Touchable Objects

The National Museum of Mexican Art, in Chicago, not only has a great collection of Alebrijes and depictions of La Catrina, but has touchable versions as well as those behind glass. A great example of how when working with living and contemporary artists, when creating new experiences, there is ample opportunity to cost-effectively make artifacts and objects that can be explored through touch as well as sight. Multimodal interaction increases opportunities for inclusive accessibility, and deeper engagement among all audiences.

More Touch Experimentation at the OAG

This is the 2nd tactile art piece we’ve seen at the Ottawa Art Gallery (OAG) (see April 8 2020 for the previous piece we experienced there). Unlike the previous, this research project is based on an original artwork – Group of Seven member, Franklin Carmichael’s 1928 “In the Nickel Belt” oil painting. This work is interpretively reproduced as a rubber and wood tactile image with an adjacent iPad surfacing descriptions and sound effects. There is a substantial disconnect between navigating the iPad and the tactile image, going back and forth, which would certainly be a barrier to autonomous exploration for blind users, and the iPad was not set to access mode, meaning sight was required for on-screen orientation and navigation. Yet the interesting point for us with this work, is the dividing up of the paintings various landscape elements, the tactile patterning, and material selections and uses. We’d have more than a few notes for consideration within this experiment to render it more inclusively accessible, but we love that the OAG keeps on exploring various ways of making 2D artwork accessible to a wider audience.

The Return

Sina and I began this micro blog as a response to expressions of interest that we share those instances we come across, in our travels and across our projects, that present an interesting, unique, or innovative take on experience design. Given it’s us, you can be sure that whatever we chose to spotlight somehow surfaces concepts related to inclusion and access.

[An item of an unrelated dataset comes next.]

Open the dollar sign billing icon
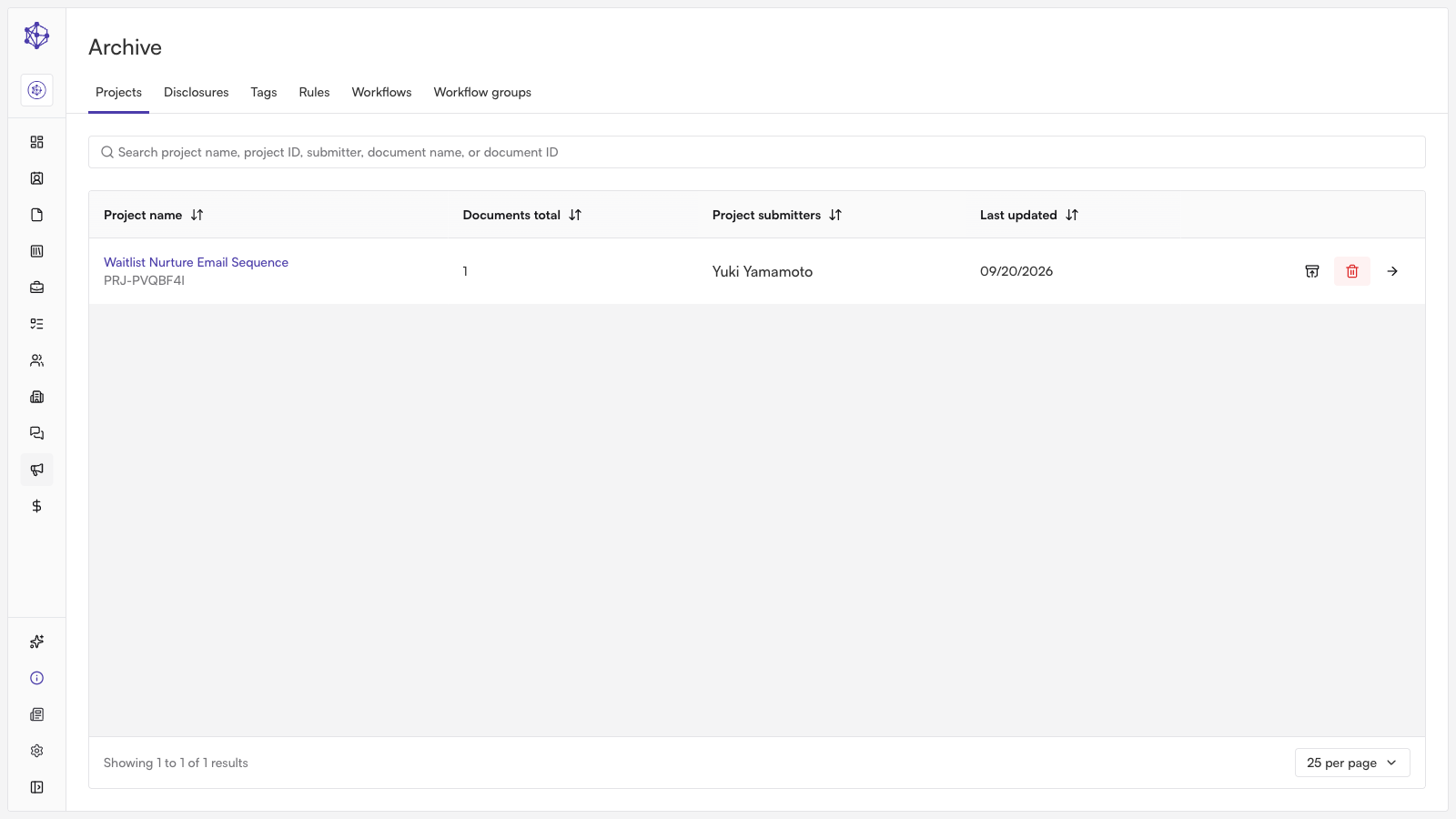click(x=37, y=506)
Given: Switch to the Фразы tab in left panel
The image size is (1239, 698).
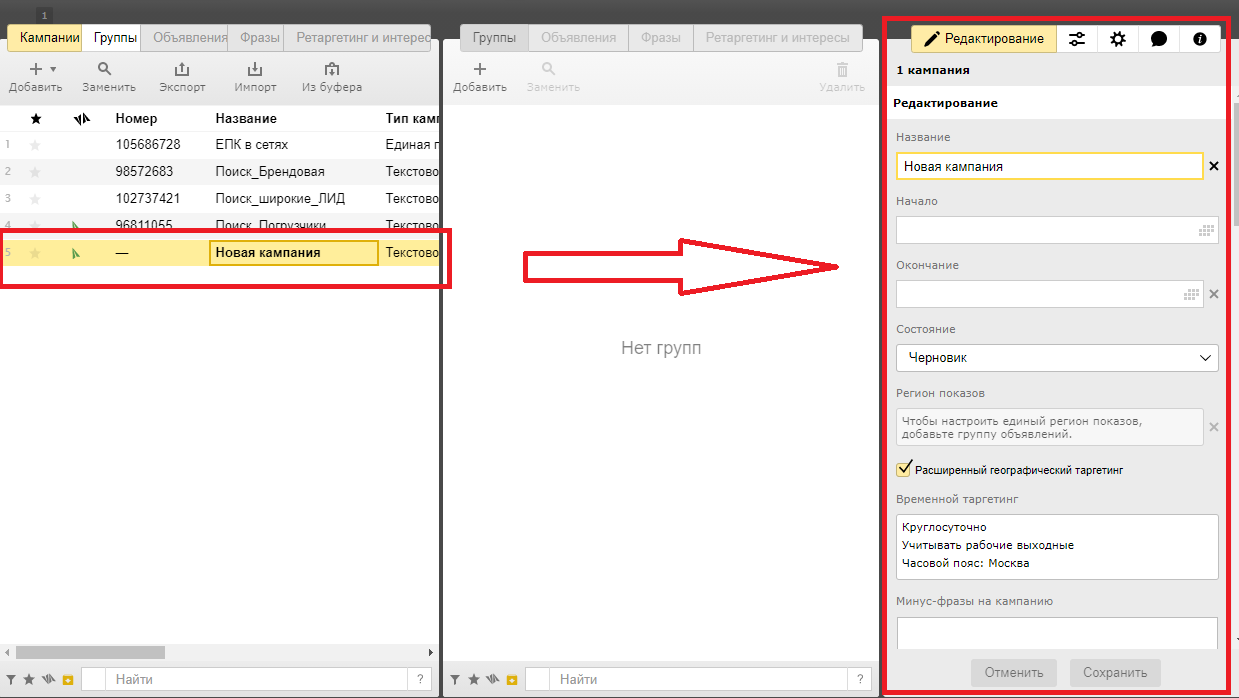Looking at the screenshot, I should click(x=260, y=38).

What we didn’t predict was a global pandemic stopping our travels the same month we decided to first publish Mosaic (#M4C). 20 months later and travel has ramped back up again. As such, we’re happy to begin picking up where we left off and sharing those notable examples of interesting and inclusive experience design that we come across . (Note: The Reading List and Glossary sections have been kept up to date this entire time).

It’s nice to be out in the world again and we’re looking forward to sharing those instances we come across that can help provoke discourse around meaningful, rich, and inclusive experience design.